Material for this exercise START

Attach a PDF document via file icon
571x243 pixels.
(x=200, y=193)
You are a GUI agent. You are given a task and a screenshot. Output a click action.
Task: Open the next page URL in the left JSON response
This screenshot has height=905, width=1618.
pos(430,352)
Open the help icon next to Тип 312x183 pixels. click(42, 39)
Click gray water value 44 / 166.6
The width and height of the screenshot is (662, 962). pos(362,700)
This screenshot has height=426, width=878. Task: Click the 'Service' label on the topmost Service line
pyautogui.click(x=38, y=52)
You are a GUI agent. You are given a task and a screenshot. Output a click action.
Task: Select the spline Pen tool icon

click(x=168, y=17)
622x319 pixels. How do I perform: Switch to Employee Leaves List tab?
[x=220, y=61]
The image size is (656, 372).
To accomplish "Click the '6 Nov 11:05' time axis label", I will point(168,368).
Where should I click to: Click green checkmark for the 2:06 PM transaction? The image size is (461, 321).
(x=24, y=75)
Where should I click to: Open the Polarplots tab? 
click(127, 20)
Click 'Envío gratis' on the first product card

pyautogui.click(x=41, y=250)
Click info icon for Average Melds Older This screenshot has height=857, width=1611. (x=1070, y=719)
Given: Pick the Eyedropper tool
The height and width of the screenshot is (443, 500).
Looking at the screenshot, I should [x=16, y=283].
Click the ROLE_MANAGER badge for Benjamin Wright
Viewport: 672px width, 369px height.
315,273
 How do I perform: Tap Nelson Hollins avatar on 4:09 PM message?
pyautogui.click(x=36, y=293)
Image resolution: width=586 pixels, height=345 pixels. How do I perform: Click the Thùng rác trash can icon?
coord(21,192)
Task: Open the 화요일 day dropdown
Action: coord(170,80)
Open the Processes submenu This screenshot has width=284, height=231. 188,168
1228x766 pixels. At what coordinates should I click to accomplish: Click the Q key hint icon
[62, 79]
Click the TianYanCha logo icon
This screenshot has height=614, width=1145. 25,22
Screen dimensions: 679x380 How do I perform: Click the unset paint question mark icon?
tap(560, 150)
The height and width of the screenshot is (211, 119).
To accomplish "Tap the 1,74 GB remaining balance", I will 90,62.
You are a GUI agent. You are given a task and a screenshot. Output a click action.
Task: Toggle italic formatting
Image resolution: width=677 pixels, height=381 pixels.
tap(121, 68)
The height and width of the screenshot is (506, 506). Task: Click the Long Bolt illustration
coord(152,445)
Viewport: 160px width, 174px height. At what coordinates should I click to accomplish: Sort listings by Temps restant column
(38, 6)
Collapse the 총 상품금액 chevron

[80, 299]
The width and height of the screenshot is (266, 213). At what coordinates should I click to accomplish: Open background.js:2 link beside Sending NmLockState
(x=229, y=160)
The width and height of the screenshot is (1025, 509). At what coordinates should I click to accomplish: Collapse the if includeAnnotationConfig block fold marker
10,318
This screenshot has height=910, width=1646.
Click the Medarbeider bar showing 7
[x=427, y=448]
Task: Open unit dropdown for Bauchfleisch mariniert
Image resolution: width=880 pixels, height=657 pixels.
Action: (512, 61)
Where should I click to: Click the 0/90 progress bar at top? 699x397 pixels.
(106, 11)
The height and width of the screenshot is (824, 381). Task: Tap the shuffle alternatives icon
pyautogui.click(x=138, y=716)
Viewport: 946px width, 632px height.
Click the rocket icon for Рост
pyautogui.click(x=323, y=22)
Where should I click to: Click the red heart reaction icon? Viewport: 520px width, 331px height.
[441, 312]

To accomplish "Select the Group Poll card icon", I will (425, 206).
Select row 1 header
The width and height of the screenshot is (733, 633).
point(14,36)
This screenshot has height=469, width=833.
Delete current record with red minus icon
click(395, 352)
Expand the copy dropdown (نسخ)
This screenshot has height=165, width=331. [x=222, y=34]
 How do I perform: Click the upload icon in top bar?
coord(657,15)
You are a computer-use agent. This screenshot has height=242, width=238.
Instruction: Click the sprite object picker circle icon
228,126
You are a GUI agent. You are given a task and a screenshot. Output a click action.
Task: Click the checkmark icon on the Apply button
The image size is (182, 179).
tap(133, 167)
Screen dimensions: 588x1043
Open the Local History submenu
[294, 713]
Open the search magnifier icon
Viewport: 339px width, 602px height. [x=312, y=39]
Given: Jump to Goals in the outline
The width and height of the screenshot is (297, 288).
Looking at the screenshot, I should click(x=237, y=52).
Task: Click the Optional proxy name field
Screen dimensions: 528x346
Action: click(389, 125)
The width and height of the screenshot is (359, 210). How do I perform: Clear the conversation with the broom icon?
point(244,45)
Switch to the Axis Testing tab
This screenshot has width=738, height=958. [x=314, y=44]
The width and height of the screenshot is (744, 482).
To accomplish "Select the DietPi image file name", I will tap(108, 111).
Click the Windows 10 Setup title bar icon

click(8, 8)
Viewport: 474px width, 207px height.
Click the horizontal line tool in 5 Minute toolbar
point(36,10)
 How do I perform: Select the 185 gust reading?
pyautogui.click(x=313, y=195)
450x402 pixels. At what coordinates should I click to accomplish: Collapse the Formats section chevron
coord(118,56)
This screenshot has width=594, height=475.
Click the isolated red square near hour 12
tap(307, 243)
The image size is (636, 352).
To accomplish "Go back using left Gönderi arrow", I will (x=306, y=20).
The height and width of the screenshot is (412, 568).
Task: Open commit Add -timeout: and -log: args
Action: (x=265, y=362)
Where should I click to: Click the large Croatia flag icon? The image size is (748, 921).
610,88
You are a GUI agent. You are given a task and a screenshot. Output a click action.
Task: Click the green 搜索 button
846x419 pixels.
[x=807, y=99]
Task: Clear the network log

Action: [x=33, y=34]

Material for this exercise END

**Activity**
Find every line above that contains the word "button", and return each one.

**Task output**
Task: Click the checkmark icon on the Apply button
Task: Click the green 搜索 button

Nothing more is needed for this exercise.